The reasoning here is that evaluating from left to right, Bash sees 2>&1, and thus sets the file descriptor 2 to point to the same place as file descriptor 1, ie stdout. It then sets file descriptor 1 (remember that >/dev/null = 1>/dev/null) to point to >/dev/null, thus deleting everything which would usually be send to to the standard out. Thus all we are left with was that which was not send to stdout in the subshell (the code in the parentheses)- i.e. "stderror". The interesting thing to note there is that even though 1 is just a pointer to the stdout, redirecting pointer 2 to 1 via 2>&1 does NOT form a chain of pointers 2 -> 1 -> stdout. If it did, as a result of redirecting 1 to /dev/null, the code 2>&1 >/dev/null would give the pointer chain 2 -> 1 -> /dev/null, and thus the code would generate nothing, in contrast to what we saw above.
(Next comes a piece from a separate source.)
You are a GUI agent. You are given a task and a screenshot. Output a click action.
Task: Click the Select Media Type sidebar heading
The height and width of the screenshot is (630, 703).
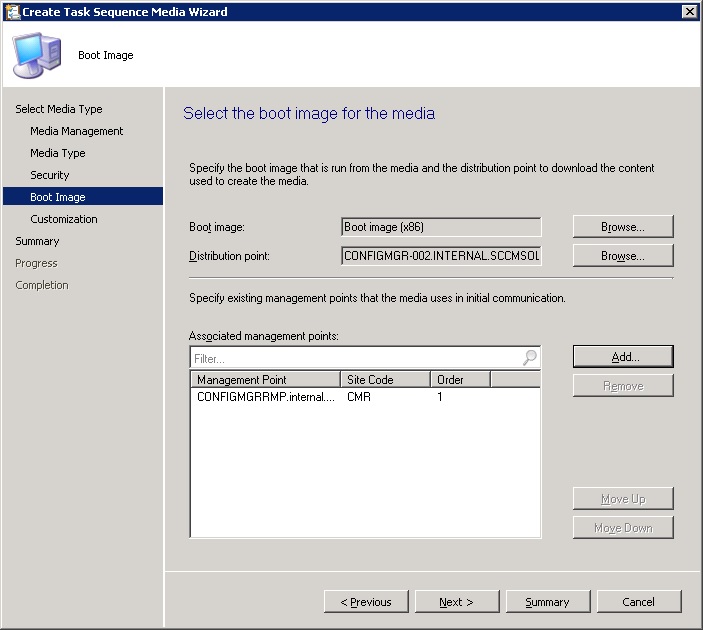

Finally, I'd note that there is a simpler way to do this:

From section 3.6.4 here, we see that we can use the operator &> to redirect both stdout and stderr. Thus, to redirect both the stderr and stdout output of any command to \dev\null (which deletes the output), we simply type $ command &> /dev/null or in case of my example:

$ (echo "stdout"; echo "stderror" >&2) &>/dev/null

Key takeaways:

  • File descriptors behave like pointers (although file descriptors are not the same as file pointers)
  • Redirecting a file descriptor "a" to a file descriptor "b" which points to file "f", causes file descriptor "a" to point to the same place as file descriptor b - file "f". It DOES NOT form a chain of pointers a -> b -> f
  • Because of the above, order matters, 2>&1 >/dev/null is != >/dev/null 2>&1. One generates output and the other does not!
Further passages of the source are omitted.